FOR IMMEDIATE RELEASE
January 10, 2022
MEDIA CONTACT: Allison MacMunn
In addition to protecting residents from extreme heat, this proposed investment in clean cooling for low-income homes would kickstart a statewide equitable transition to pollution-free buildings. The adoption of all-electric heat pumps – which provide both cooling and heating and can run on 100% renewable electricity – is a necessary step to reduce climate pollution from buildings, with the aim to slow the growth of climate-fueled, life-threatening extreme heat events.
“The reality is that in a hotter California, access to cooling in homes is a survival necessity, and we applaud the budget’s focus on equipping low-income residents with clean electric heat pump cooling systems. But just like we need household-level resilience solutions, we also need community-level investments to support the lives and health of those most impacted by climate change. We’re pleased to see investments sustained for community resilience centers, and are calling for significant additional funding for this lifesaving service,” said Jose Torres, California Director of the Building Decarbonization Coalition.
Advocates celebrated the climate funding proposed, but called for additional funding for community resilience centers sought by a coalition of environmental and environmental justice groups — a critical need in the administration’s proposed efforts to expand lifesaving access to cooling in the face of climate-driven extreme heat events.
To help address the convergence of climate, economic, and public health crises that California communities of color are facing, advocates have pushed for an additional $1 billion in funding for community resilience centers: trusted public spaces where community members can access cooling, backup power, clean energy, and services. The Governor’s proposal sustains the $25 million allocated for resilience centers from the climate package announced on September 23, 2021 — and advocates call for additional funding for this urgent need to serve broader communities in the face of rapidly escalating climate impacts. Advocates were also heartened to see that the Governor is considering cooling in schools in heat-vulnerable communities.
“Today we celebrate this landmark investment in climate-resilience for low-income households, but we see this as a first step. We must do more to protect Californians – especially those most vulnerable – from deadly extreme heat events. There is an urgent need to provide community support and public health protection through additional funding for community resilience centers across our state, and we look forward to working with the Governor and legislators to map a path forward to expand this program’s reach,” said Amee Raval, policy and research director at the Asian Pacific Environmental Network.
Research shows that low-income communities are especially vulnerable to heat-related health impacts, as they are less likely to have access to cooling at home. To maximize the lifesaving impact of California’s extreme heat programs, advocates say that it will be essential that low-income communities receive the bulk of the $1 billion in funding for home upgrades proposed in Governor Newsom’s budget. Targeting home upgrade investments to communities of color and low-income communities can also move the needle on cleaning up the disproportionately hazardous air quality these communities face, as replacing gas appliances with electric alternatives improves both indoor and outdoor air quality.
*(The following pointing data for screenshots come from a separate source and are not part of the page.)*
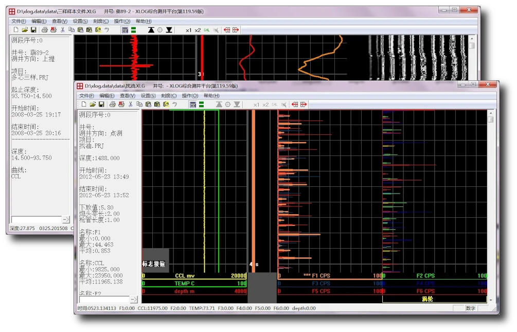Open the 文件(F) menu in the back window
517x332 pixels.
(x=19, y=21)
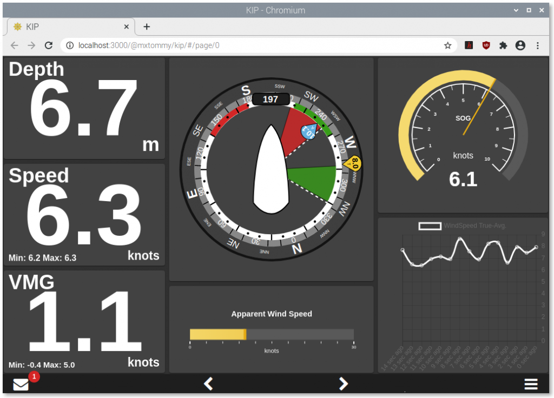
Task: Click the localhost address bar
Action: click(243, 45)
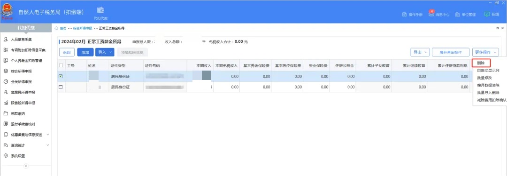Click the 在线 online status icon

(x=487, y=14)
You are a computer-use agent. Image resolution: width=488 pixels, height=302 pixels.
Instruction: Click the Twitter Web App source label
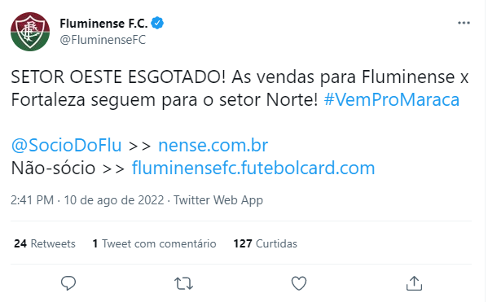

“In the Los Angeles area alone, a staggering 1 million households lack access to air conditioning,” said Merrian Borgeson, a senior advocate with NRDC (Natural Resources Defense Council). “In the hotter temperatures fueled by climate change, that is a public health crisis. We need to target California’s investments in clean cooling to the communities where the need is greatest — the communities of color and low-income communities that are least likely to have access to cooling, and that are most vulnerable to the health consequences of extreme heat.”
A Los Angeles Times investigation last year found that the risk of heat hospitalizations and deaths in California has risen dramatically in recent years with climate change — and that the true number of heat related deaths far exceeds official state numbers. Over the course of a decade, extreme heat caused 3,900 deaths in California — a number six times higher than the official state count. The investigation also found that heat-related hospitalizations have been on the rise in parts of California for at least 15 years, and that state leaders have ignored warnings from state agencies that heat events were becoming more dangerous.
“More aggressive investment in community resilience centers could do so much to further safety, health and resilience. Just imagine what more dollars could do if leveraged with proposed investments in community health workers, public health infrastructure, small business, increasing access to ZEVs and EV infrastructure, and community-driven climate resilience planning. Additionally, the much needed investment in equitable building decarbonization is an important step in making sure all Californians are safe and healthy in their homes – a reality out of reach for so many people living in homes without cooling of any kind in the parts of the state that are hot and getting hotter. We look forward to working with the administration and legislature to ensure that aggressive investments and policies ensure that all Californians live in safe and resilient homes,” said Veronica Garibay-Gonzalez, Co-executive Director of the Leadership Counsel for Justice and Accountability.
Environmental justice and environmental groups will continue to push for $1 billion in funding for community resilience centers as the Governor’s budget moves through the legislative process in coming months.